Saturday, August 12, 2006

Time to get a kid leash


That's right. Carolyn's getting a leash. I'm sure it will be very nice, and not at all frowned upon by the mothering community. After all, it's a caring, compassionate group of people.

You see, Carolyn has been "off" the stroller now for like a year. As a very judgemental person, I find most parents push their children around in strollers for far too long. And I get real judgey when I see a 4-year-old getting pushed around in a stroller, especially a fat kid. Take the time to teach them walking rules and let em walk, I say.

Well, that was until about three days ago when Carolyn learned running away from us is really, really fun. She has been stopping at corners and holding hands to cross streets for almost a year, but no more.

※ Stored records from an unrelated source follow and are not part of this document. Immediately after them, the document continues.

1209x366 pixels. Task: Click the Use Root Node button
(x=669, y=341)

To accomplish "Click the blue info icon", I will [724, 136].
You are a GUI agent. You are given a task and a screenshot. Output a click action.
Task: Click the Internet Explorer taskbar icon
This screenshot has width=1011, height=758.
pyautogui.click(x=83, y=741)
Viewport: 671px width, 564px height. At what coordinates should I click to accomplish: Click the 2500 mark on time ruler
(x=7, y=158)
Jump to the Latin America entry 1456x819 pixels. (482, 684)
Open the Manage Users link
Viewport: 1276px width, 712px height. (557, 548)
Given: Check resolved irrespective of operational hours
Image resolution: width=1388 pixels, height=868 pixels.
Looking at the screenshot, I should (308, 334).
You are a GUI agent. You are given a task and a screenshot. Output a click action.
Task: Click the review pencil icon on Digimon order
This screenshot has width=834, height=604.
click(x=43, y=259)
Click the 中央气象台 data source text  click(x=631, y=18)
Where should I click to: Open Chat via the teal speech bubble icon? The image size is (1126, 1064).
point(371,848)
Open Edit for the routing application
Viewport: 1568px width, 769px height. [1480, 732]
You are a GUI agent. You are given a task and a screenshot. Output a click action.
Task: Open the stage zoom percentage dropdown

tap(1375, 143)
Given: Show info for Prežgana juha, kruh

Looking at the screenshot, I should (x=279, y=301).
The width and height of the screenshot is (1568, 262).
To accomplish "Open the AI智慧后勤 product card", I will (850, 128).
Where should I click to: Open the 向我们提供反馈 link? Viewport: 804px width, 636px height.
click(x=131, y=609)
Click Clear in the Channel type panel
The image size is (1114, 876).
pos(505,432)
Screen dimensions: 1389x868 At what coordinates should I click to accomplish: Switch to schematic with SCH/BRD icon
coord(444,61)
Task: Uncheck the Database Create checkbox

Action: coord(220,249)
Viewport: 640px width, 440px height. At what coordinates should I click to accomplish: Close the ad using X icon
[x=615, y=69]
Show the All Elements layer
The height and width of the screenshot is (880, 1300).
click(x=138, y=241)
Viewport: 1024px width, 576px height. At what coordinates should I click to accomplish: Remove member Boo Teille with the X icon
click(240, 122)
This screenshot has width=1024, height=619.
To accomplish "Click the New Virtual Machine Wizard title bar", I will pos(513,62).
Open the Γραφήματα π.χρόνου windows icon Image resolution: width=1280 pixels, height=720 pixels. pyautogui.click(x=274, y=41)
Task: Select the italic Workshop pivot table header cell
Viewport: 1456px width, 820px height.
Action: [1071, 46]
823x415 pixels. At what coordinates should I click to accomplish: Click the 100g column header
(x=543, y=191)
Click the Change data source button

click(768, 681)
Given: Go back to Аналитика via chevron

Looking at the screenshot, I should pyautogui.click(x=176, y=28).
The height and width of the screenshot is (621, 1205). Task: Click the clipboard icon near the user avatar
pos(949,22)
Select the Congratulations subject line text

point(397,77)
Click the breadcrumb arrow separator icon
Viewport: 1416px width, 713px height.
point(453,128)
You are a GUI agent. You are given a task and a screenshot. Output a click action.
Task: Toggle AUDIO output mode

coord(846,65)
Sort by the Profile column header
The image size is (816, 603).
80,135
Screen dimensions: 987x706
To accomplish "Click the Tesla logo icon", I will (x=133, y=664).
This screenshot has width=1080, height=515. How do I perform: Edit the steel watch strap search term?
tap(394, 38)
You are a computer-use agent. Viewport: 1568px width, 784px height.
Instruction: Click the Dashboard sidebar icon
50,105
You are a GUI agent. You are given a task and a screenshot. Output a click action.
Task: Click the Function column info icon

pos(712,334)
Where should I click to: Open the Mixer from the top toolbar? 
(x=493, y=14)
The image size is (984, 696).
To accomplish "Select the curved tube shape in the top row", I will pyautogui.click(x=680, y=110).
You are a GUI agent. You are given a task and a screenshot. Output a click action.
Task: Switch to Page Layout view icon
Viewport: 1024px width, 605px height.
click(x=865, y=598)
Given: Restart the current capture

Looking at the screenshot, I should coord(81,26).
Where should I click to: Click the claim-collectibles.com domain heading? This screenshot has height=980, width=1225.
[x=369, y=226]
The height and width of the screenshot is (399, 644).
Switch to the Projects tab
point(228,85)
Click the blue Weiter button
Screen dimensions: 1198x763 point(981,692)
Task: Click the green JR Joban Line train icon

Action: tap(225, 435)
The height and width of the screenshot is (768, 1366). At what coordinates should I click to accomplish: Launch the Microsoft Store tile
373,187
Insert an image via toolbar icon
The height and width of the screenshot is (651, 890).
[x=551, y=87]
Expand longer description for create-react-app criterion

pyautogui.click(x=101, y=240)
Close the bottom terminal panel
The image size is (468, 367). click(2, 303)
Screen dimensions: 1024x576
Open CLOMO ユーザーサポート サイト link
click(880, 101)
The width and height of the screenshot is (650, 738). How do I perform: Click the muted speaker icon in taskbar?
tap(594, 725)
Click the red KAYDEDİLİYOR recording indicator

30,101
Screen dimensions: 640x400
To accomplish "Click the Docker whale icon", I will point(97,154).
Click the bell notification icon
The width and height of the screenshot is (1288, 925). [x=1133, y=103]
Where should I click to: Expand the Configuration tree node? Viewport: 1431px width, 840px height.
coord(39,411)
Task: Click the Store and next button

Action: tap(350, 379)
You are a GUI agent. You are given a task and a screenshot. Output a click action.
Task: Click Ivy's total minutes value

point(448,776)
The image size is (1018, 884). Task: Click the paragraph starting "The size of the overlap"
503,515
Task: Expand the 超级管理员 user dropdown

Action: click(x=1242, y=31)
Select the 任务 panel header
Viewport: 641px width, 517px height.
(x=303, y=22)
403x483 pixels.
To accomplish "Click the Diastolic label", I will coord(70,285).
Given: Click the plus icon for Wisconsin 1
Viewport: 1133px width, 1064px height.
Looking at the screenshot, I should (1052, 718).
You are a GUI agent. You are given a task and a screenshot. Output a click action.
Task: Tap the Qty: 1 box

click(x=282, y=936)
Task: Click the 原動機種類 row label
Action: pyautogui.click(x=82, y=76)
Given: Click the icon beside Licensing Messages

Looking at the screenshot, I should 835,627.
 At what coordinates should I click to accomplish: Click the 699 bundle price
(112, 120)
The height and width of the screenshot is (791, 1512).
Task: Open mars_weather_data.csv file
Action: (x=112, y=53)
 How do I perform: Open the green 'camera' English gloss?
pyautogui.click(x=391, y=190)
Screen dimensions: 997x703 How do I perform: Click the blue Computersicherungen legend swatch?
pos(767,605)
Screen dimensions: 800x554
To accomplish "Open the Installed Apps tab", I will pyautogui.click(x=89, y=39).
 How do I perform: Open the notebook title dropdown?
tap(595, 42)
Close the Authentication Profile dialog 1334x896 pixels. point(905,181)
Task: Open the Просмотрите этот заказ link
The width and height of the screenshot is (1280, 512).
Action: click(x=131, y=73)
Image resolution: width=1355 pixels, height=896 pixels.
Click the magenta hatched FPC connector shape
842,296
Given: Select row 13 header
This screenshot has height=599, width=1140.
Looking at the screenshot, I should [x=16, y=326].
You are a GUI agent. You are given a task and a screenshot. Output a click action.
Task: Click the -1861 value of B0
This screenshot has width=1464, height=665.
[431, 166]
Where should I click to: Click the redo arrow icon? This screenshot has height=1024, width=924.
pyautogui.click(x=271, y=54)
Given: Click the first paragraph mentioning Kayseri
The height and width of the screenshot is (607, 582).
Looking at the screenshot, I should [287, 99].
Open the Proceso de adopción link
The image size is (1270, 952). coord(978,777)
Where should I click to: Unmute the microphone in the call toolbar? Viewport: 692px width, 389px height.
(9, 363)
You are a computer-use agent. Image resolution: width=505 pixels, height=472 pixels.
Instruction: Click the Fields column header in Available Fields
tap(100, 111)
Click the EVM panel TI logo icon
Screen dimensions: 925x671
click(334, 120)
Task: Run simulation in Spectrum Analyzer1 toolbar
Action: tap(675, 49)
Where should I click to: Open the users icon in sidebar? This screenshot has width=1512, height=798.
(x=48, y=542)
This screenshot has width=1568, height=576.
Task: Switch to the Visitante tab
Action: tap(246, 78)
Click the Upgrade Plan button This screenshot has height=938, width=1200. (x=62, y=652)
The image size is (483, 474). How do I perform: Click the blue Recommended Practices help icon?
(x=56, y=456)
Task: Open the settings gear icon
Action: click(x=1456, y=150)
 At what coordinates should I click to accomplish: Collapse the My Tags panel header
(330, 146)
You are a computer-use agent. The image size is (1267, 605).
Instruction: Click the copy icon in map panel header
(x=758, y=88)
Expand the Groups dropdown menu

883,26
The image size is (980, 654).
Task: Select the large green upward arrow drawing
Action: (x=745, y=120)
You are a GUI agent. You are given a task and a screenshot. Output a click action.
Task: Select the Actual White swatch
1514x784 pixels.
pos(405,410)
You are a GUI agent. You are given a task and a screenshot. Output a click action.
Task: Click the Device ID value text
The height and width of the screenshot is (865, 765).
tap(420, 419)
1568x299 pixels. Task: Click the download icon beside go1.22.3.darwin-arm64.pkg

Today at farmer's market, she took off and came inches, and I do mean inches, from running in front of a car driving at least 30 miles per hour. Even writing this now puts me on the verge of tears and gives me a sick feeling in the stomach. Just inches.

So I'm swinging, in various degrees, between feeling like the worst parent in the world and feeling like being a pedestrian in a car-centric world is sadly impossible. Probably both, in varying degrees, is true.

This is why I need a kid leash. I can't expect Carolyn at 2 and a half to go back to using a stroller, and she totally can't be trusted, even though she sat quietly next to me at the bus stop for about 20 minutes after giving some poor woman just driving down the street a freakin' heart attack, sensing something really awful just happened. But it doesn't matter because my whole life can't come down to a few inches.

1 comment:

slmcanal said...

Those are one of those memories that, many years later, you can't remember ...until someone points them out (sometimes you totally forget them.) They are just too bad, too emotional. Can't live with them. So we forget them. I KNOW I've got one somewhere, but I won't remember it. Too awful.
There is that time I fell asleep and left my little 15 year old standing alone in the late night dark parking lot at her school with no way to call me and wake me up because I was supposed to pick her up.